La Associazione Italiana per l’Intelligenza Artificiale (AIxIA), nata nel 1988 e considerata da sempre il riferimento per la comunità scientifica italiana del settore, ha negli ultimi anni dedicato molto spazio al dibattito pubblico sull’impatto dell’IA sulla società, sull’economia, sull’ambiente, evidenziandone le criticità ma anche le notevoli opportunità, in particolare rispetto agli obiettivi dell’Agenda 2030 per lo Sviluppo Sostenibile dell’ONU. Questa pandemia, o per meglio dire il mondo che ne verrà fuori, è forse la prima vera occasione concreta per mettere in pratica molte delle raccomandazioni contenute nelle linee guida europee sull’AI affidabile (riprese anche nel documento del Vaticano).

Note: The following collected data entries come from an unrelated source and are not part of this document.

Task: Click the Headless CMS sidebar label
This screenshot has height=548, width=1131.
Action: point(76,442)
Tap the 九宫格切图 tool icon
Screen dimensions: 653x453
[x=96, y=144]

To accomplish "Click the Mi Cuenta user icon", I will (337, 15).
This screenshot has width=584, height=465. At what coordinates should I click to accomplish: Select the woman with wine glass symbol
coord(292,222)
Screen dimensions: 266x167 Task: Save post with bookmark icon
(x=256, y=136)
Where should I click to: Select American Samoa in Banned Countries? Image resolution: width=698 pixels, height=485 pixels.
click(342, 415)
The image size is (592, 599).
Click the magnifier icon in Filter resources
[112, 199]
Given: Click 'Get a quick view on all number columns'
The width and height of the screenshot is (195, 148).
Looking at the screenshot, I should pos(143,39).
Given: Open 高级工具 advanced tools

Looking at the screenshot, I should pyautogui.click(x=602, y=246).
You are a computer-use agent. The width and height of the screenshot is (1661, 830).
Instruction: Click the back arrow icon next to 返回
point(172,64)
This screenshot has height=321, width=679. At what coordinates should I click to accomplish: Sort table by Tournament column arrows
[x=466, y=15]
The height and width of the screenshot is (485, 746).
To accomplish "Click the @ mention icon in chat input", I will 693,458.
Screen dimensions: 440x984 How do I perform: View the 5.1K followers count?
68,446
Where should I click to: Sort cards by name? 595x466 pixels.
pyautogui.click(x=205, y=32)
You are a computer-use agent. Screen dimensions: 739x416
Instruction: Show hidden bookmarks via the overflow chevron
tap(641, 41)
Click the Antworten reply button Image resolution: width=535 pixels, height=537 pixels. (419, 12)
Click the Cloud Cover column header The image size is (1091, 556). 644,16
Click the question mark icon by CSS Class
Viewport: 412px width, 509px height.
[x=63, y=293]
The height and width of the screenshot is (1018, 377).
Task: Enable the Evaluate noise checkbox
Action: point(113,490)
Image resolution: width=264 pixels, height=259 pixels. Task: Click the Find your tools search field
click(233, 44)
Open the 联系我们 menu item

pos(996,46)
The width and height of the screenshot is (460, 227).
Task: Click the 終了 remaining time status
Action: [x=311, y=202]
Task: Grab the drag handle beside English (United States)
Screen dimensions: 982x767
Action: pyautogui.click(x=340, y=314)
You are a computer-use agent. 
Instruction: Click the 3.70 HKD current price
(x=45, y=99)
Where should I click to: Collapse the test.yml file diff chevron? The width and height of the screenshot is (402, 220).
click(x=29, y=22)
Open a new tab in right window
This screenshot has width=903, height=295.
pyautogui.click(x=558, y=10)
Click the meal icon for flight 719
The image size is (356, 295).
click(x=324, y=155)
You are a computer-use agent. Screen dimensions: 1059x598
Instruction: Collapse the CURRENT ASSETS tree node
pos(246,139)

Una particolare attenzione a mio avviso meriterà il tema dell’inclusione nelle sue varie declinazioni, dal superamento del digital divide alla promozione della presenza femminile nelle Stem e in Ict. La persistenza di disuguaglianze e discriminazioni, ulteriormente aggravate dalla emergenza Covid-19, non potrà che ridurre la fiducia negli algoritmi di AI che su quelle disuguaglianze vengono addestrati e/o progettati e che a loro volta finiscono per amplificare, alimentando un circolo vizioso che va spezzato prima che sia troppo tardi. E quindi, ancora una volta, ci ritroveremo a dover fare i conti con noi stessi e con la nostra, spesso scarsa, consapevolezza deI come e quanto ci lasciamo guidare da pregiudizi e stereotipi nell’agire quotidiano. Perchè non vi è intelligenza artificiale che possa ovviare alla stupidità umana.